A top-level insert that handles splits propagating up the tree.

/// Insert a key-value pair into the B+ tree.
/// If the root splits, creates a new root and increases tree height.
fn btree_insert(
    root_page_id: &mut u32,
    key: u32,
    rid: RecordId,
    buffer_pool: &mut BufferPool,
) -> io::Result<()> {
    // Traverse to the leaf, collecting the path of ancestors
    let (leaf_page_id, ancestors) = find_leaf_with_path(
        *root_page_id, key, buffer_pool
    )?;

    // Attempt to insert into the leaf
    let overflow = insert_into_leaf(leaf_page_id, key, rid, buffer_pool)?;

    if let Some((promoted_key, new_page_id)) = overflow {
        // Leaf split occurred — propagate up
        propagate_split(
            root_page_id, promoted_key, new_page_id,
            &ancestors, buffer_pool
        )?;
    }

    Ok(())
}

/// Propagate a split upward through the ancestors.
fn propagate_split(
    root_page_id: &mut u32,
    mut promoted_key: u32,
    mut new_child_page_id: u32,
    ancestors: &[u32],  // page IDs from root to parent-of-leaf
    buffer_pool: &mut BufferPool,
) -> io::Result<()> {
    // Walk ancestors from bottom (parent of leaf) to top (root)
    for &ancestor_page_id in ancestors.iter().rev() {
        let overflow = insert_into_internal(
            ancestor_page_id, promoted_key, new_child_page_id,
            buffer_pool,
        )?;

        match overflow {
            None => return Ok(()), // Ancestor had room — done
            Some((key, page_id)) => {
                promoted_key = key;
                new_child_page_id = page_id;
                // Continue propagating
            }
        }
    }

    // If we reach here, the root itself split.
    // Create a new root pointing to the old root and the new child.
    let new_root_page = buffer_pool.allocate_page()?;
    let new_root = InternalNode {
        page_id: new_root_page,
        keys: vec![promoted_key],
        children: vec![*root_page_id, new_child_page_id],
    };
    serialize_and_write_node(&new_root, buffer_pool)?;
    *root_page_id = new_root_page;

    Ok(())
}

The ancestor path is collected during the initial traversal.

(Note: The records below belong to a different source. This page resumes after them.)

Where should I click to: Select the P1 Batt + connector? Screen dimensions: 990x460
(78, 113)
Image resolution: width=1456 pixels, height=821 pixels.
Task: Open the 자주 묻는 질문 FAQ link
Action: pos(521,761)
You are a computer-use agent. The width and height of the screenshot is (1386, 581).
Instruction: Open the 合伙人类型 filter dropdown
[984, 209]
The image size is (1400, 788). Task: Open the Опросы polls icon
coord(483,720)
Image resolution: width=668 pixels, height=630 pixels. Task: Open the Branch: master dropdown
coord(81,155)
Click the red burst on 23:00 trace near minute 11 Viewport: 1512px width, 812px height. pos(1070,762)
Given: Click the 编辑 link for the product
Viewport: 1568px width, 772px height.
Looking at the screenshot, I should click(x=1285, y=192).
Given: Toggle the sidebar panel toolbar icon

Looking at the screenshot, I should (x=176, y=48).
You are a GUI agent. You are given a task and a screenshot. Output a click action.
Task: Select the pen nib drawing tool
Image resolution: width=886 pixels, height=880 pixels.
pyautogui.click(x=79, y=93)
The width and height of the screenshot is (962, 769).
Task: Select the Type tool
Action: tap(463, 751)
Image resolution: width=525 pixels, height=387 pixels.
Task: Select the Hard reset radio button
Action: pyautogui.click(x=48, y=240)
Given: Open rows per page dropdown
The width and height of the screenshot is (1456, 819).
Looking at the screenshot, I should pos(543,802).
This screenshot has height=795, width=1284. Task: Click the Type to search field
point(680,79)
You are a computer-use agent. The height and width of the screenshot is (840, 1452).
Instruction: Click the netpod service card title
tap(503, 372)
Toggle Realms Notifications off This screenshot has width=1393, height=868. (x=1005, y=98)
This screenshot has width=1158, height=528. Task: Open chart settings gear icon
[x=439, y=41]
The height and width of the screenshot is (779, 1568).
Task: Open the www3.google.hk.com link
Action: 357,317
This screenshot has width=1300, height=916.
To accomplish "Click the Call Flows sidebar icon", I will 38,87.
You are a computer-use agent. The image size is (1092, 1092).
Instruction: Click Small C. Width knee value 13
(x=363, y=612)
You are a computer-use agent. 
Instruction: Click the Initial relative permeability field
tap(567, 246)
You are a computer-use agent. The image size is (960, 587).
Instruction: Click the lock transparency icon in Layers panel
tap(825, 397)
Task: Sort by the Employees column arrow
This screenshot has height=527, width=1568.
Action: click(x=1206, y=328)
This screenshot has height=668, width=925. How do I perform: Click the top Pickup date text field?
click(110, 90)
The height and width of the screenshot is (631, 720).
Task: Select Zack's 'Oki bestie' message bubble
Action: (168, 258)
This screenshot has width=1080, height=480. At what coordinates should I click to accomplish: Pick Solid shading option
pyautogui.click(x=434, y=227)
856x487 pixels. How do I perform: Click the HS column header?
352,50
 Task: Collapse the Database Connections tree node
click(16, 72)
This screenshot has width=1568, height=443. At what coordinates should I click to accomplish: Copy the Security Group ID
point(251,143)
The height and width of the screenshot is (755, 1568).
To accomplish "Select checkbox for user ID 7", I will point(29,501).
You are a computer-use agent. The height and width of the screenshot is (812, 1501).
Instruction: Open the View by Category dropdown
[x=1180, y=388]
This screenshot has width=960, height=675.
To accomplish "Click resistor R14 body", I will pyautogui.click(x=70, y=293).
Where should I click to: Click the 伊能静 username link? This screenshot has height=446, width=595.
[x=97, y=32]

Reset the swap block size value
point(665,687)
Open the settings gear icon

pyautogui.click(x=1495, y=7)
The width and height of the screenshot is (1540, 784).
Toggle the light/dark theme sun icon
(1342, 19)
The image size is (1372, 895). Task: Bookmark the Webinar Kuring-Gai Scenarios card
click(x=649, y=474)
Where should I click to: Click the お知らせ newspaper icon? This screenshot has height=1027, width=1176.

This avoids re-traversing the tree during split propagation, which would be both slower and incorrect under concurrent modifications (a problem we'll address in Module 5).

The root_page_id is passed as &mut u32 because a root split changes it — the old root becomes a child of the new root. In a production engine, the root page ID is stored in the file header page and updated atomically with WAL protection.


Key Takeaways

  • Node splits maintain the B-tree invariant by dividing overfull nodes and promoting a separator key to the parent. Splits propagate upward; root splits are the only operation that increases tree height.
  • The amortized cost of an insert is ~1.5 page writes. The worst case (full cascade) is 2h+1 writes but occurs rarely — once per ~B/2 inserts per level.
  • Deletions trigger rebalancing when a node drops below half full. Redistribution (borrowing from a sibling) is preferred; merging is the fallback. Merges propagate upward like splits.
  • Lazy rebalancing (deferring merges) reduces write amplification and lock contention at the cost of slightly underfull nodes. Most production B-tree implementations use some form of lazy deletion.
  • The ancestor path must be collected during traversal for split propagation. Re-traversing the tree after a split is both slower and unsafe under concurrent access.